Gli abitanti di San Pietroburgo hanno pubblicato foto e video di forti esplosioni e di un vasto incendio mentre la città veniva attaccata da droni ucraini. Le immagini mostrano fumo nero che si alza sopra il terminal petrolifero di San Pietroburgo.
Un’analisi condotta dal canale di notizie indipendente russo Astra, attivo su Telegram, ha affermato che alcuni droni hanno colpito il terminal petrolifero di San Pietroburgo, provocando un incendio.
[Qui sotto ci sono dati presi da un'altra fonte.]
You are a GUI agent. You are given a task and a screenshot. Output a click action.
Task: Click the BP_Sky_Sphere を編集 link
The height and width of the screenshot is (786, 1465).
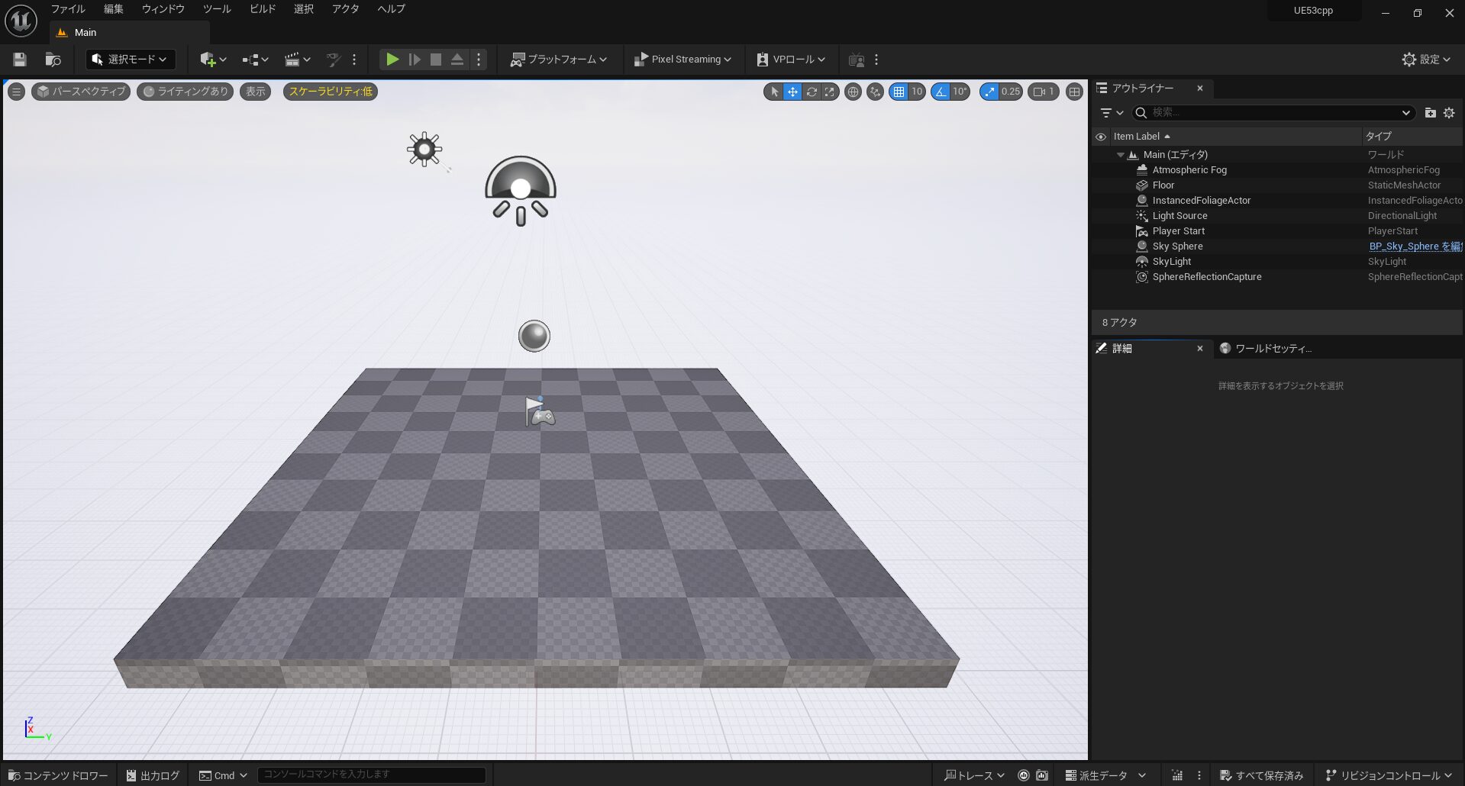coord(1415,246)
Il terminal petrolifero, situato sul Golfo di Finlandia presso il Grande Porto di San Pietroburgo, è uno dei più grandi impianti di stoccaggio ed esportazione di carburante della Russia. Riceve e spedisce prodotti petroliferi via fiume, ferrovia e su strada, e vanta un volume di movimentazione stimato di 12,5 milioni di tonnellate all’anno.
A causa dell’attentato, i voli all’aeroporto Pulkovo di San Pietroburgo hanno subito interruzioni: quasi 30 voli hanno subito ritardi superiori alle due ore e altri nove sono stati dirottati verso altri aeroporti, secondo quanto riportato dall’agenzia di stampa statale russa TASS.